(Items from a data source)
------------------------

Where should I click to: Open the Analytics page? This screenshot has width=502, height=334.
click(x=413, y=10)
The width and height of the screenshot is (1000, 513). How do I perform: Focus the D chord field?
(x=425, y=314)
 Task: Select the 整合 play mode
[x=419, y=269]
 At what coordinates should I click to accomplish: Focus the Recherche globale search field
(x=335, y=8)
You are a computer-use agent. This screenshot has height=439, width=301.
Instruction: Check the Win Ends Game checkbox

------------------------

Nothing in the entries above may be left out; retype them all exactly.

Where should I click to: Open the Analytics page? This screenshot has width=502, height=334.
click(x=413, y=10)
The width and height of the screenshot is (1000, 513). How do I perform: Focus the D chord field?
(x=425, y=314)
 Task: Select the 整合 play mode
[x=419, y=269]
 At what coordinates should I click to accomplish: Focus the Recherche globale search field
(x=335, y=8)
You are a computer-use agent. This screenshot has height=439, width=301.
Instruction: Check the Win Ends Game checkbox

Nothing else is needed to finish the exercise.